3. How does the validation MSE and difference between training and validation change when only 1% of the rows are used? Provide values.

*YOUR ANSWERS HERE*
1. The validation mse using all of the data is 10.29, with a difference of 2.31 between the training and validation mse. The difference between the MSE is small which indicates that model is accurately predicting unseen data.
2. When only two columns are used the validation MSE increases substantially. The difference between the training MSE (53.6) and validation MSE (46.4) is 7.19 which is higher than the full set. Using only 2 columns likely results in a less
complex model due reduced data. 
3. When the small data sets are used the validation MSE increases substantially, but the training MSE decreases to 0. The difference between the training MSE (0) and validation accuracy (69.97) is 69.97 which is higher than both other scenarios.
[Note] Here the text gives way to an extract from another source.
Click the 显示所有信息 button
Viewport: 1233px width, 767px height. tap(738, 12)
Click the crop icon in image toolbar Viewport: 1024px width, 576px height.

This indicates overfitting.


## 4. Observations/Interpretation

Describe any pattern you see in the results. Relate your findings to what we discussed during lectures. Include data to justify your findings.

Across both the classification and regression data sets:
1. We see that when using the full data sets the training and validation metrics both indicate a good fit of the data. The validation accuracy(0.917) and training accuracy(0.935) were both close and high, indication a good model fit (appropriate complexity, low bias and variance) while in the regression the MSE's were low and close together. The model is not overfitting or underfitting the data.

2. In the second scenario when we reduce the number of features to 2 the training accuracy (0.609) and validation accuracy (0.613) were both low, and the training MSE (53.6) and validation MSE (46.4) are both very high and have a large difference. This is likely due
to the reduced data and complexity of the model since there are only 2 features. Likely the model is underfitting the data leading to high bias and low variance as the model is making consistent innaccurate predictions.

3. In the third scenario we only use 1% of the data. The training accuracy (0.94) and validation accuracy (0.75) had a large difference between the training and validation accuracies. The training MSE (0) and validation MSE (69.98) also had a very large difference.  In both scenarios the model was likely overfitting the data since there was not enough data. This would indicate that the model is overfitting the training data, resulting in high variance and low bias which is caused when a model is too complex for the amount of data.




## 5. Reflection
Include a sentence or two about:
- what you liked or disliked,
- found interesting, confusing, challangeing, motivating
while working on this assignment.

It was interesting to get to see appropriately fitted data, underfit data, and overfit data just by manipulating the amount of data or features. We have learned the theory of this in class but seeing the three fits side by side is a great way to learn
how the data causes good or poor models.